The value of Waterlily as an ethnographic novel is undoubted. The context of the book represents the great interest for modern researchers and enthusiasts. Perhaps, the reason why Deloria insisted on publishing the novel after her death lies in the educational purpose of it. Deloria must have thought that over time, the novel would present more value to historians, sociologists, and ethnographers who would like to study the traditions of the Sioux Dakota. Indeed, today, the interest for native traditions has increased, and Waterlily may be considered a good guide to the nineteenth century Dakota.

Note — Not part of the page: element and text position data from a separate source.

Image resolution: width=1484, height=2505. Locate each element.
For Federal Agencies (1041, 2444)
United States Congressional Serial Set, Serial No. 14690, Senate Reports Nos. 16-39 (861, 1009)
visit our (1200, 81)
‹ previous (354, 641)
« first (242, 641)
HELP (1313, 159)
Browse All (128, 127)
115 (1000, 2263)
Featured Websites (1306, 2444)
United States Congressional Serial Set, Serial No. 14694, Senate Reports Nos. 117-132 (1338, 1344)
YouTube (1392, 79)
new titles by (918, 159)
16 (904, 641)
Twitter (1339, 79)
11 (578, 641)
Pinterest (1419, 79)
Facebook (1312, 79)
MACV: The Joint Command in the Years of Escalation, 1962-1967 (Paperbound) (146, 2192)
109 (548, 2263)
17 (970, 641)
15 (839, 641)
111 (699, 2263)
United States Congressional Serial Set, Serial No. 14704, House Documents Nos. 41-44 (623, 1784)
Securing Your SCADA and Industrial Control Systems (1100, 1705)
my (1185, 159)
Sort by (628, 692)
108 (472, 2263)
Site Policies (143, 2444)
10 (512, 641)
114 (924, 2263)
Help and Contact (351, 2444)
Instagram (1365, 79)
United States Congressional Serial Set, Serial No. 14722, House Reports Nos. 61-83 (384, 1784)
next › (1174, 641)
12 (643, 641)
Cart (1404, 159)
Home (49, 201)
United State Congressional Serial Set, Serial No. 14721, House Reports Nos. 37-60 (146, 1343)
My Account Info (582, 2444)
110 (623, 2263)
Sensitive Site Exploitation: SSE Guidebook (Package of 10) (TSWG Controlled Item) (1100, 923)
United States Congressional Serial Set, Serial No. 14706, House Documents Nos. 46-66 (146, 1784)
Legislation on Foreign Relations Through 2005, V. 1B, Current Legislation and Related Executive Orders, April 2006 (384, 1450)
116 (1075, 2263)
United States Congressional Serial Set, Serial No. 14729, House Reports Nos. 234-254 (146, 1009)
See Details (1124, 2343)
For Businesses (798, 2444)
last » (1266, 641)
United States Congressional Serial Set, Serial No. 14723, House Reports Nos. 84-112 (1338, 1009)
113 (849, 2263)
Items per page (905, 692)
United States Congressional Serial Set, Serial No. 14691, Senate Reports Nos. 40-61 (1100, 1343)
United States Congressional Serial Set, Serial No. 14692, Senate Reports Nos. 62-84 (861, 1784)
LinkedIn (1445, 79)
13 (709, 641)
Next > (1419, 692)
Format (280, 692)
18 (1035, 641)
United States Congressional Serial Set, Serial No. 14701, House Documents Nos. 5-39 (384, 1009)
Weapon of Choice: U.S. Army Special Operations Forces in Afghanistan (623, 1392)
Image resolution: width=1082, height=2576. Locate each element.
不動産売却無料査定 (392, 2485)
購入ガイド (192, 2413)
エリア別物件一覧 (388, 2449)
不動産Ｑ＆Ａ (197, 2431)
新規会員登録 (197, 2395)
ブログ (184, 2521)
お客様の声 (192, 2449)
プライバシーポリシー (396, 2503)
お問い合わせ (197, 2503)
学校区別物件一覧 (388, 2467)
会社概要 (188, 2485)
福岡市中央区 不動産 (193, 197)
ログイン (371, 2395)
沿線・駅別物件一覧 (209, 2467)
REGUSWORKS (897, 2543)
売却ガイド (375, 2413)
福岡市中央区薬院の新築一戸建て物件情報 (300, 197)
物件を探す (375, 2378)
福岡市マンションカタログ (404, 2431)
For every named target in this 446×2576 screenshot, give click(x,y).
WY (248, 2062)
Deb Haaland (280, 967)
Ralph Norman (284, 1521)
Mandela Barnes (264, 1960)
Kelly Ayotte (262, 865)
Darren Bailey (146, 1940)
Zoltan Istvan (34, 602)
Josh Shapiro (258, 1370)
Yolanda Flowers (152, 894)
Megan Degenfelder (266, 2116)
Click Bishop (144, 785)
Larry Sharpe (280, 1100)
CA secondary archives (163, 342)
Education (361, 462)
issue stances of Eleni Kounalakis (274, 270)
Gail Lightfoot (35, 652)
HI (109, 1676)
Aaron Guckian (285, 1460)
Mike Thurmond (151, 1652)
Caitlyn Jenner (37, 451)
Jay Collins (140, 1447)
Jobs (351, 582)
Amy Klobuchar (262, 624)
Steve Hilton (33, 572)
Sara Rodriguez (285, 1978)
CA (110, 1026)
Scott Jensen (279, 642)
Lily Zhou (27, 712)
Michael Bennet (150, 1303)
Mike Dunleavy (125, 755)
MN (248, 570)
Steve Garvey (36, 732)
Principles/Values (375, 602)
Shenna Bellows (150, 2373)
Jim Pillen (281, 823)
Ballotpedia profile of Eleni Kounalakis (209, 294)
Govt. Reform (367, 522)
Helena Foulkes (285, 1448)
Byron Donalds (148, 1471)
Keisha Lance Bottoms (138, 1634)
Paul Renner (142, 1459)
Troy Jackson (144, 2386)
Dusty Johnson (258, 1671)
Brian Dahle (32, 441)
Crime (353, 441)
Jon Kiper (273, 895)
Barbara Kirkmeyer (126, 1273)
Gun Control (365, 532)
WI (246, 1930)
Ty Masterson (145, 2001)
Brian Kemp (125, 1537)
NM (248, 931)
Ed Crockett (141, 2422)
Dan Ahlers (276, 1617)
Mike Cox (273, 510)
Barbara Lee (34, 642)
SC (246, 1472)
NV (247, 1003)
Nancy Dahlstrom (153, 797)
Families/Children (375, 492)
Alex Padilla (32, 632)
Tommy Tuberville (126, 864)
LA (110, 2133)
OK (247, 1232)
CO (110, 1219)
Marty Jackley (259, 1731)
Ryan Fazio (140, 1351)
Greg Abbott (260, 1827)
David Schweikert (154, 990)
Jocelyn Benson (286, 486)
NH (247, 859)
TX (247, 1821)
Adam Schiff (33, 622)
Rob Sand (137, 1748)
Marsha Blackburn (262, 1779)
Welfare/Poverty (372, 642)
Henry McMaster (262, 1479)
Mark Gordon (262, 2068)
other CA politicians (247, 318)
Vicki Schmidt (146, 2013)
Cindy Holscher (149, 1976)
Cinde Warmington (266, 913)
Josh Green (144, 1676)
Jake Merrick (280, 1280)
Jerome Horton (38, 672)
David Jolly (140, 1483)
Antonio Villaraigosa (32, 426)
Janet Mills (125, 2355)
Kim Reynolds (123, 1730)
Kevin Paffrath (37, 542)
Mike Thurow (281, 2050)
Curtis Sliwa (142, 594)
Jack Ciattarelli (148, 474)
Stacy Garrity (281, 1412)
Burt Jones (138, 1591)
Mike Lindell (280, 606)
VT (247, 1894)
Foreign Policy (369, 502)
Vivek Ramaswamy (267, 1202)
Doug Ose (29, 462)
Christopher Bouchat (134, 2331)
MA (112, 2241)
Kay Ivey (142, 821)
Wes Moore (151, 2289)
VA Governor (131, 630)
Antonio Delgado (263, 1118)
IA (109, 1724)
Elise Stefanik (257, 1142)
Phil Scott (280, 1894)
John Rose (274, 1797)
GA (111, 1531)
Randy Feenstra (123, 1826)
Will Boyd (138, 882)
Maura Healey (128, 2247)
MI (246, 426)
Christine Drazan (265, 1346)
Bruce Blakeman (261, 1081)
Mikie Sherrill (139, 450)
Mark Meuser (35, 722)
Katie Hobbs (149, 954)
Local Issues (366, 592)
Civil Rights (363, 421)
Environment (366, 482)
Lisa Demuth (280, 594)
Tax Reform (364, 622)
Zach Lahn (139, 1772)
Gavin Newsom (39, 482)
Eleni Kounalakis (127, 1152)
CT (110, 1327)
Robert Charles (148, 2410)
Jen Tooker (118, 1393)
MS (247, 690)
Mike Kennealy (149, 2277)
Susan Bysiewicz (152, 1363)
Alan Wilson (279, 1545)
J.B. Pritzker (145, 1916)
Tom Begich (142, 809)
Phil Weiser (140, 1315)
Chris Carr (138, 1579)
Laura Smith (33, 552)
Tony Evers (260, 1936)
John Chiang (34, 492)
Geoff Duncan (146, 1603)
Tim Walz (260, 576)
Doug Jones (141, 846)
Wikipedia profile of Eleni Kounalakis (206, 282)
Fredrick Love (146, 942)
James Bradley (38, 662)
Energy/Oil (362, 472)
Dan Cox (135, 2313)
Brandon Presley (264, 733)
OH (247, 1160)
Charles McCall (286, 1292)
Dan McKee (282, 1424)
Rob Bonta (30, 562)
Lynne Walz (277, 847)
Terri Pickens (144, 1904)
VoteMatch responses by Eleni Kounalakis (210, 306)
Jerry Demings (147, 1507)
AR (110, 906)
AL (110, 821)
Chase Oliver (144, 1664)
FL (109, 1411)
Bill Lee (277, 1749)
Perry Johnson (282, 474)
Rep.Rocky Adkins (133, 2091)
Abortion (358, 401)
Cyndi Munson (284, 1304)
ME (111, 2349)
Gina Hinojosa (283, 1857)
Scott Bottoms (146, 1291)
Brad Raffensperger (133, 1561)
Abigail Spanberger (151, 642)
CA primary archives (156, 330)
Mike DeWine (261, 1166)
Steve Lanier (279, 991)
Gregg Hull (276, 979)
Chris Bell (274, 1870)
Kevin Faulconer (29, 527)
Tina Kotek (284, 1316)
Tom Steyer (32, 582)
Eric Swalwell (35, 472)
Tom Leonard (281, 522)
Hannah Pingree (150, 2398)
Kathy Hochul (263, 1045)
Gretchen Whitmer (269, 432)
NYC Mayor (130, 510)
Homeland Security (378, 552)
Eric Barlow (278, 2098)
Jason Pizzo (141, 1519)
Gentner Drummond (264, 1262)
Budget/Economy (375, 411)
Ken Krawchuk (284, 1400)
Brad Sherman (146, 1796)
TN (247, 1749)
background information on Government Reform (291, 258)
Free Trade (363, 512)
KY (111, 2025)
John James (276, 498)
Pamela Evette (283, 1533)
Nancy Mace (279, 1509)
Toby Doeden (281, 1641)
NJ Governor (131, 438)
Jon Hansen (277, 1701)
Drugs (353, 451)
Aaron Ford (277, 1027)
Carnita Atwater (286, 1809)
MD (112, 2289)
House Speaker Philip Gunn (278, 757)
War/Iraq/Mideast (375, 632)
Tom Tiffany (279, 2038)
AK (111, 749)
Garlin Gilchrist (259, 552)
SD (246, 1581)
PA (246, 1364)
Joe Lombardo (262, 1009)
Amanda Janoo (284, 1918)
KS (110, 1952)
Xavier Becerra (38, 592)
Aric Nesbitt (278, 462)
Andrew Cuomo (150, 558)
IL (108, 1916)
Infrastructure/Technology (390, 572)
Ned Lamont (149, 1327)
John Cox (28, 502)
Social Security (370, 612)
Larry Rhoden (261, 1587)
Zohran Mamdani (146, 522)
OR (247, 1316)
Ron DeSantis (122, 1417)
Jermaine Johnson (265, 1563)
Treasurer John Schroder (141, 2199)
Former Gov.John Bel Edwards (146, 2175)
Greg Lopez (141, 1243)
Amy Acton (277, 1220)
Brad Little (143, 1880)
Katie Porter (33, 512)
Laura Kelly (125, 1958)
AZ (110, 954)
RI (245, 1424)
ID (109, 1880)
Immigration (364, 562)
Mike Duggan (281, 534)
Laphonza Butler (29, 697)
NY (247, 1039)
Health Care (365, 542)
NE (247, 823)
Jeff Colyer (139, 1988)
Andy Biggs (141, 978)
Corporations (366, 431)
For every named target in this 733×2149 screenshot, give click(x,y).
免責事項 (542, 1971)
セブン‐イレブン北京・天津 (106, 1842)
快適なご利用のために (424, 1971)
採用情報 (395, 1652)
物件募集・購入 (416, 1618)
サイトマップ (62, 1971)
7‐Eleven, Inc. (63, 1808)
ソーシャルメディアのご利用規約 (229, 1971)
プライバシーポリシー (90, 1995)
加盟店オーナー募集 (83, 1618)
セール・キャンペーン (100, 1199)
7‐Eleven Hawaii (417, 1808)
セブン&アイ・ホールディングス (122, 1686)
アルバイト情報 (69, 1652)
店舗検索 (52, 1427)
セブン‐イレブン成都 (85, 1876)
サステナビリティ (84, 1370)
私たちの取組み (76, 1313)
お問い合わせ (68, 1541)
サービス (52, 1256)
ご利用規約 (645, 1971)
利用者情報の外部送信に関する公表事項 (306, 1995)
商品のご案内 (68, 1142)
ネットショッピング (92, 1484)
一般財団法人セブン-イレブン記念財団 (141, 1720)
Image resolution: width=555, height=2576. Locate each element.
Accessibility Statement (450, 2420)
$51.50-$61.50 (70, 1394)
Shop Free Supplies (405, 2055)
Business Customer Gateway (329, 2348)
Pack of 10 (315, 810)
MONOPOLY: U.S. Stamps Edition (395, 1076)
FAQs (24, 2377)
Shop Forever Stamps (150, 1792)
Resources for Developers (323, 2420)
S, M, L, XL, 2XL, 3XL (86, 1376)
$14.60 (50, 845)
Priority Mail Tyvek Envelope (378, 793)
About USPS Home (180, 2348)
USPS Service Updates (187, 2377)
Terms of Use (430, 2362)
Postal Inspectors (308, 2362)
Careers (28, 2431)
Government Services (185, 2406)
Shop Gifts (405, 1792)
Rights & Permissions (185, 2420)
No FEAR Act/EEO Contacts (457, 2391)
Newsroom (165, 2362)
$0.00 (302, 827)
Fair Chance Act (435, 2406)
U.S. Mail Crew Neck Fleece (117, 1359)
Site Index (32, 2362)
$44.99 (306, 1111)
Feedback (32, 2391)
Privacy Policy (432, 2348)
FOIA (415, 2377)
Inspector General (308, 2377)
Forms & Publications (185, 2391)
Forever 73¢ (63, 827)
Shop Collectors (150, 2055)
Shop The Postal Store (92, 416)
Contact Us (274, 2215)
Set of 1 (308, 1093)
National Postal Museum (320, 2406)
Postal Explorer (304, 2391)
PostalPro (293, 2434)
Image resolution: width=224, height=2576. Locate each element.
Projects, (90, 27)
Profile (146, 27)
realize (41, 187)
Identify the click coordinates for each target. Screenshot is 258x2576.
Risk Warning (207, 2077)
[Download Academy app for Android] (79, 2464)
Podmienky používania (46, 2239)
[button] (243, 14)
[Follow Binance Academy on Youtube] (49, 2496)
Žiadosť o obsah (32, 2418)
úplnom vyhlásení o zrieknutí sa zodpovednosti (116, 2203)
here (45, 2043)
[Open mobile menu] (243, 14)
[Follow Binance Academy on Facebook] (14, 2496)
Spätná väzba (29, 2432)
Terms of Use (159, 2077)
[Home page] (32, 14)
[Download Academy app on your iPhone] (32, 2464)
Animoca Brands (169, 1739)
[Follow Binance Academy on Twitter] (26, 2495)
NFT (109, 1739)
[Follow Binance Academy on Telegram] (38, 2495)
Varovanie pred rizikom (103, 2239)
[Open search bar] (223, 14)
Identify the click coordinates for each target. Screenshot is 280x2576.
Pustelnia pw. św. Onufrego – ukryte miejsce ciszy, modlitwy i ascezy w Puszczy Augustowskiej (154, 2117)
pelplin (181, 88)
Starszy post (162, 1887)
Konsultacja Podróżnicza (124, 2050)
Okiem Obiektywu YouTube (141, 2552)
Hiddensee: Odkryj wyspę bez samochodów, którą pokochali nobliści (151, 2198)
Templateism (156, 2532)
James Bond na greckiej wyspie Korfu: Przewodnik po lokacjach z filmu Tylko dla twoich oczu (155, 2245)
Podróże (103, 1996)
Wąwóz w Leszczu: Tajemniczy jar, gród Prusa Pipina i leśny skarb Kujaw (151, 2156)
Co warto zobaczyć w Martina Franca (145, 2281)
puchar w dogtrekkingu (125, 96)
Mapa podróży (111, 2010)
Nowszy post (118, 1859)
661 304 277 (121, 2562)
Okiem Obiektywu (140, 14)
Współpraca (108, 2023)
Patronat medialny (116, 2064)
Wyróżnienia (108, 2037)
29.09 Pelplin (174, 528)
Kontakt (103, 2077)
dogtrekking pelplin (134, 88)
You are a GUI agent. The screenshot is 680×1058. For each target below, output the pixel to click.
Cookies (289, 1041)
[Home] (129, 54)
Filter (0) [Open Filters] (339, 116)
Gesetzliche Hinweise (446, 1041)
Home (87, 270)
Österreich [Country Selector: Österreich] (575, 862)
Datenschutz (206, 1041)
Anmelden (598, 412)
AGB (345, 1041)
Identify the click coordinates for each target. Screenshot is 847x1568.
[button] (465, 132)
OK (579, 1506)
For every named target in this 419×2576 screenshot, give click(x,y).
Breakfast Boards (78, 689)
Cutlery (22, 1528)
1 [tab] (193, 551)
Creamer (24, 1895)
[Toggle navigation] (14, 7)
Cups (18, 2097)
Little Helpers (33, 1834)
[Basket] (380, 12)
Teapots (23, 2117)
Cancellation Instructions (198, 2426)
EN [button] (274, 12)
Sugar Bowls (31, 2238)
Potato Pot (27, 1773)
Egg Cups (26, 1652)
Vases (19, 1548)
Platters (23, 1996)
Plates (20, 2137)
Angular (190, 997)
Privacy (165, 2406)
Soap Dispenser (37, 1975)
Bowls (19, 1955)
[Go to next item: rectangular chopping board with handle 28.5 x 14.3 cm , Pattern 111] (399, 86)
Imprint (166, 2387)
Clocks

Nowadays, Deloria’s novel is studied in many educational institutes not only because of its scientific value, but due to amazing life lessons presented in the book. Through pages of Waterlily, the author shows the reader how balanced and well-organized the life of Sioux was back in the day. In fact, our contemporaries may learn a lot from such tribes. The philosophy of Sioux is remarkable for its workability. It is simple and highly efficient at the same time. Moreover, it is universal. Many religions have the same values and guidelines placed at the centre of their ideology. However, the referencing to God, or other divine creatures and supernatural forces makes many people to stay in doubt because they do not believe the notion that the world was created and is ruled by some abstract highest creature. In Sioux philosophy, there is no mentioning that the rules and traditions that must be followed are given by abstract God. The traditions of the tribes simply come from the experience of the ancestors. The rules are followed not because they were given by the highest forces with a designation to blindly follow them, but because they were received through the hard process of living, and because they work.
Waterlily is a great example of how basically an ethnographic study may become a popular and enjoyable novel that has a great value not only for researchers, but also for students, and readers who want to be entertained. The lessons that can be learned from this book are priceless and deserve to be taught in every school and college for their marvelous practicality and accessibility. Ella Cara Deloria presented the culture of Sioux Dakota in a brilliant manner that motivates to learn about it even more. The incredible insight of the author allowed her to carry her experience and knowledge to the readers of the future generations. The fact that the book was published eighteen years after Deloria’s death gave it a chance to become appreciated and interpreted the way it had to be. Modern readers across the world find Waterlily a very enjoyable and deep reading that reveals the greatest sides of the Sioux Dakota with all its unique traditions, customs, and rituals. It makes the novel a true masterpiece of writing, priceless and brilliant.
Bibliography
Cotera, María E. Native Speakers: Ella Deloria, Zora Neale Hurston, Jovita González, and the Poetics of Culture. Austin: University of Texas Press, 2008. Internet resource.
Deloria, Ella C. Waterlily. Lincoln: University of Nebraska Press, 1988. Print.